When I arrived to the ball park my first order of business, as it always is when driving to a stadium, is the matter of parking. I hate to say it but after the Pittsburgh experience, I judge a lot about a “church’ visit by how easily I can place my vehicle in a lot or parking garage in relation to the stadium. As with my other past experiences, aside from Pittsburgh which was a nightmare and Chicago’s Wrigley Field (a yet to be written account) which I walked five miles to visit, parking was an easy task. In fact, the lot I chose was a short walk from the park and merely ten dollars in cost, unfortunately I only had  twenty-dollar bills and the attendant said if I wanted to pull up and wait he’d get me change on the next car through. I offered to just let him have it all as I was excited to get to the stadium and just wanted out of the car which I’d been inside of for five hours to his surprise no doubt. So I parked my car as he yelled to the Hispanic gentlemen also attending the lot, “put him where he can get out easy!”.


Perhaps one of the best parts of this visit was the walk from the lot to Comerica, down side streets and alley ways with a full view of the rough and the rugged as well as the more modern and cosmopolitan architecture the city has to offer. It was slightly overcast, which made me call on the spirits of The Bird and Ty Cobb to bless me on this day so that my arrival at yet another temple created by HKO/Populous would not be greeted or cut short by rain. Lucky for me and other patrons of the park that day, my prayer was answered and we were blessed with all one could expect from a day at the park,  a Miguel Cabrera home run, Manager Jim Leyland being ejected by the umpires, a disgruntled Brad Penny arguing with his own teammate, catcher Victor Martinez, in full view of the fans, and the sun peeking from behind the clouds.

I spent the first seven innings of the game taking it all in, snapping photographs and conversing with those next to me, about the park, the game, baseball in general, and the magic I had witnessed the day before in Cleveland. I left my seat in the final two innings  to tour the grounds and stand in the center field concourse where fans were yelling at the Angels outfielders with various heckles and insults that couldn’t help but put a devilish grin on my face. But the true draw for me in the outfield area was the monument of Ty Cobb.

If Fidrych was my draw to this team for his quirky spirit, Cobb’s allure spoke more to my dark side. In fact, I would go so far to say that both personalities best exemplify my nature. Where Fidrych is the childlike joy within me, Cobb is my demon seed that unfortunately rears his ugly head with a sharp tongue, piercing eyes, and spikes high intending to harm abrasive nature. While The Bird is a symbol of greatness cut short, The Georgia Peach is the symbol of greatness realized but so full of angst that it pushes away all that it has loved or is loved by and haunted by mistakes and memories that go beyond simple childhood games on dirt and grass. Fidrych represents the part that attracts, Cobb is that which repels others with a “fuck you all” brash and lonesome bravado.

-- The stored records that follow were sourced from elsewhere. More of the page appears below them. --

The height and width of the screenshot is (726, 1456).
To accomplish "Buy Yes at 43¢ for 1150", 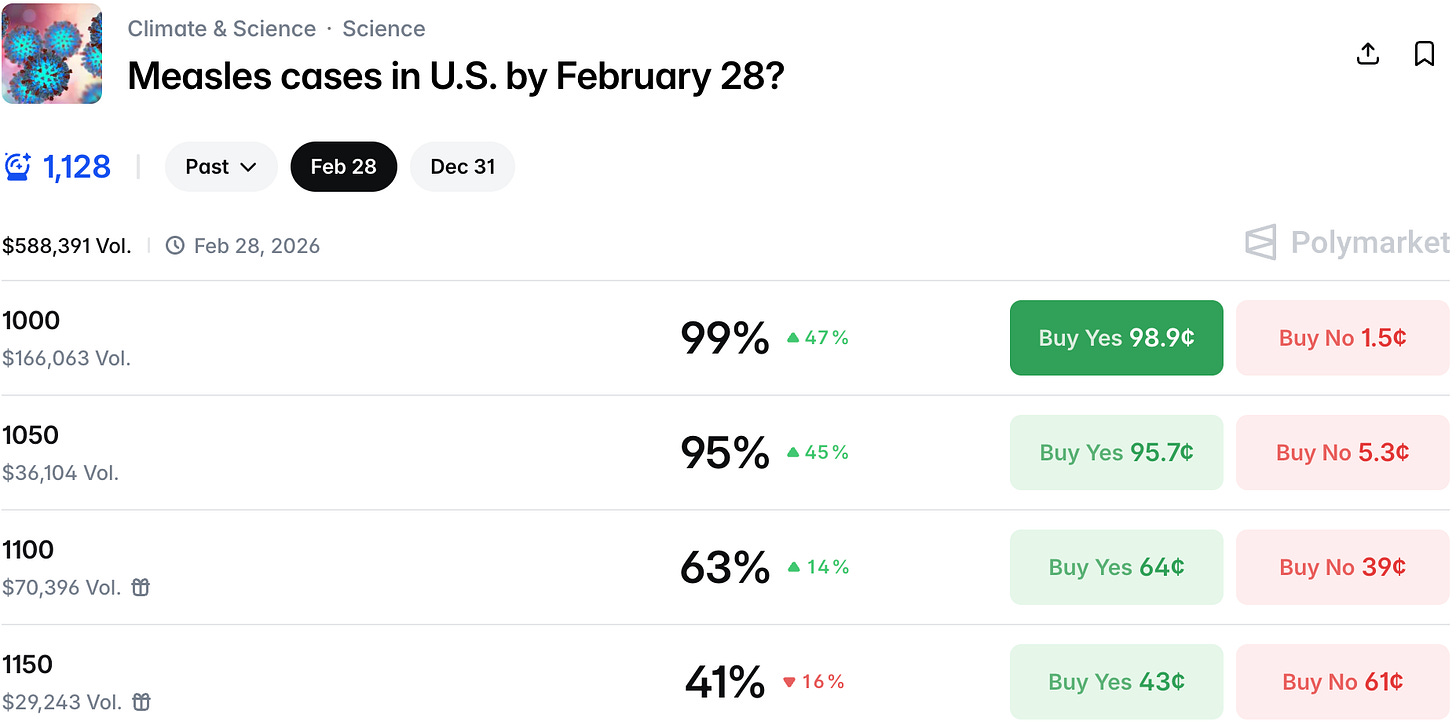I will (1116, 682).
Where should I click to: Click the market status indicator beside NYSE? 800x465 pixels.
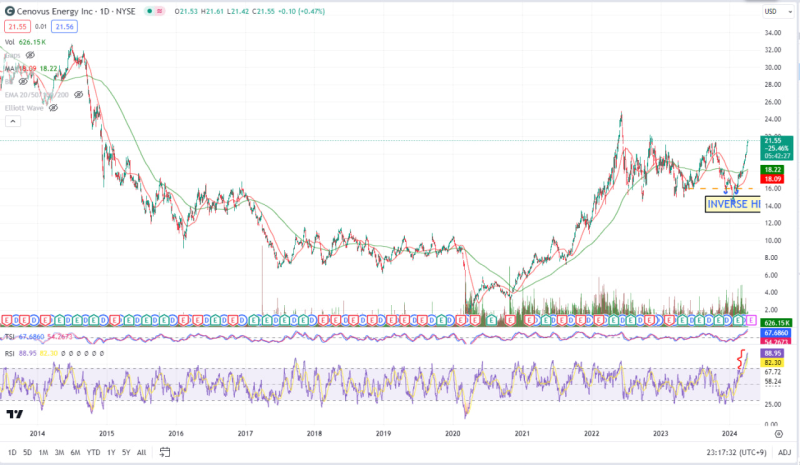[150, 11]
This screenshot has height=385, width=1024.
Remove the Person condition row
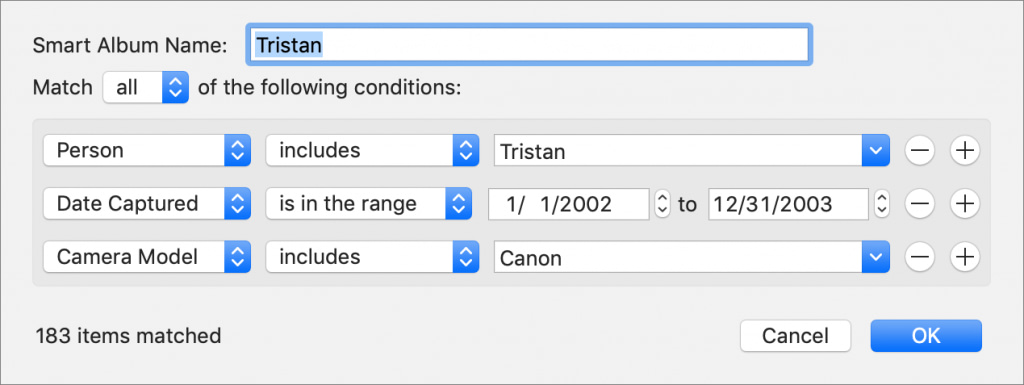920,151
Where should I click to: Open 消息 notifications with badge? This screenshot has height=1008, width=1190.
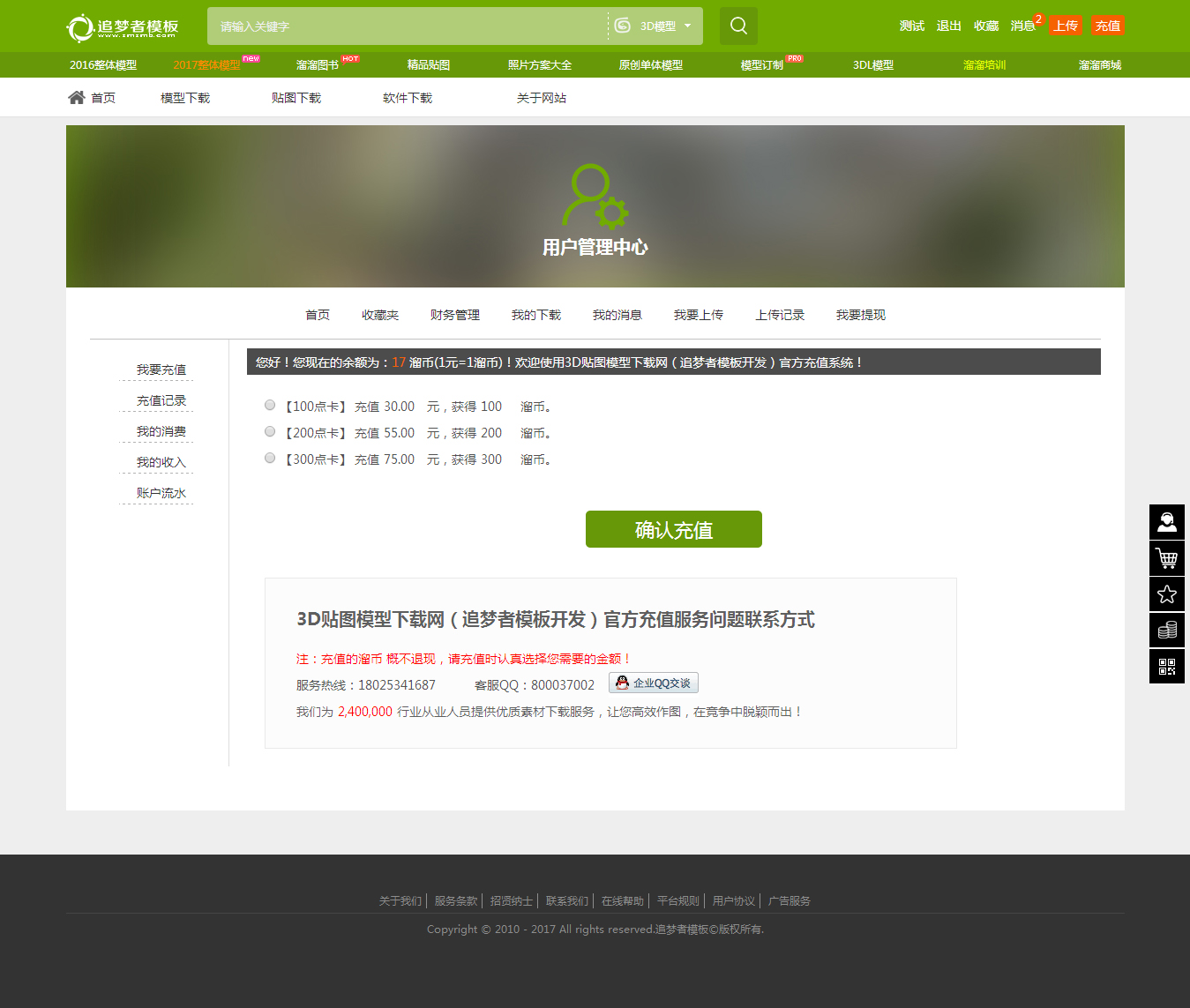[1023, 26]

I exited the stadium before the final out, to bask in the glory that is the giant concrete tigers surrounding the park. On the sidewalk outside the gate were bricks with the names of former players and the dates they played for the Tigers and there came the answer to where I would lay to rest the piece of cardboard I had held in my wallet all these years. I searched until I finally found it, a small brick square engraved  with MARK FIDRYCH (1976-1980). I waited until no one was nearby and took the baseball card from my wallet and placed it on the ground. I snapped a few quick photos and walked away. I can only hope that some appreciative Tigers fan stumbled upon the bubble gum card and with excitement and wondered how it ever came to be there, or maybe a gust of wind simply blew it away in a quick swoop, just as fast as The Bird’s career had come and gone. Either way, I was at peace. Just as I always am leaving the hallowed ground of a baseball stadium. I stopped just long enough to have my picture taken in front of the tiger statue at the front gate I was so enamored with and lucky for me the crowd had died down to the point I was able to do so without interference.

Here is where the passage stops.